There are lots of terms used to describe the Autism Spectrum


Asperger Syndrome

High functioning autism

Autistic Spectrum Disorder

Autism Spectrum Condition

I AM will be using the term Autism Spectrum Condition to cover all of the terms above. They all refer to people who have differences in three main areas:

1. Communication differences

2. Social interaction differences

3. Imagination differences

People can also have differences in the way they sense things. For example being over or under sensitive to pain, touch, lights, noise, smells and taste.

Autism is a lifelong developmental condition. It’s important to remember that although everyone with a diagnosis will have differences in all of the above areas, the differences will affect people in different ways and may cause more problems in one area of difference for one person than others.

Some autistic people might have more issues as a result of their communication differences, others may find the social interaction differences are more of a problem and for others the imagination differences may be the most difficult.

Having a diagnosis of autism should not be the most important and defining thing about a person. Every person with autism is an individual and everyone is unique.

########

**Exercise tasks**
• 1. Render the sentence "Autism is a lifelong developmental condition." from the passage on the autism spectrum into Spanish.
• 2. Reproduce the portion of the passage on the autism spectrum between "I AM will be" and "person than others.", inclusive.
• 3. Decide whether each statement agrees with the passage on the autism spectrum, and support each yes or no with the deciding words quoted from it: (a) The term Autism Spectrum Condition is used to cover all of the listed terms. (b) Everyone with a diagnosis is affected by the differences in the same way. (c) A diagnosis of autism should be the most important and defining thing about a person.
The lines that follow the passage on the autism spectrum are not required for any of this work.

**Data below**
########

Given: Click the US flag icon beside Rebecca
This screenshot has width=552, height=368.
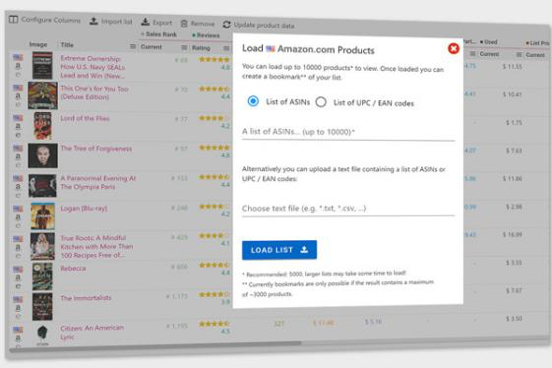Looking at the screenshot, I should (x=18, y=269).

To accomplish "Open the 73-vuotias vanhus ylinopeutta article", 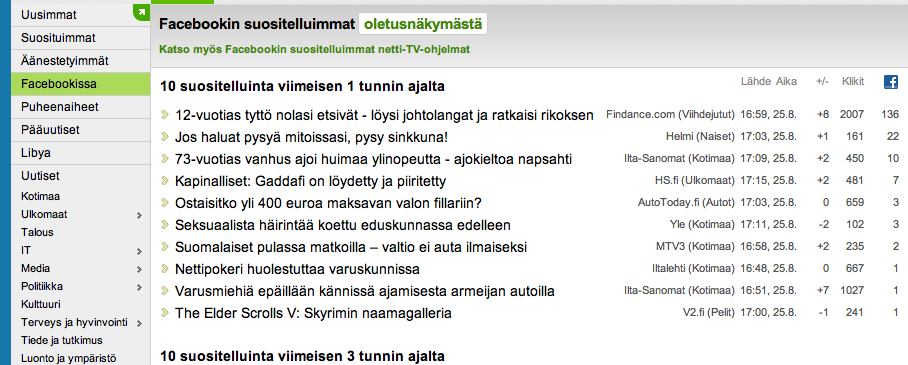I will pos(374,159).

########

**Expected outputs**
• 1. El autismo es una condición del desarrollo que dura toda la vida.

• 2.
I AM will be using the term Autism Spectrum Condition to cover all of the terms above. They all refer to people who have differences in three main areas:

1. Communication differences

2. Social interaction differences

3. Imagination differences

People can also have differences in the way they sense things. For example being over or under sensitive to pain, touch, lights, noise, smells and taste.

Autism is a lifelong developmental condition. It’s important to remember that although everyone with a diagnosis will have differences in all of the above areas, the differences will affect people in different ways and may cause more problems in one area of difference for one person than others.

• 3.
(a) Yes: "I AM will be using the term Autism Spectrum Condition to cover all of the terms above."
(b) No: "the differences will affect people in different ways"
(c) No: "Having a diagnosis of autism should not be the most important and defining thing about a person."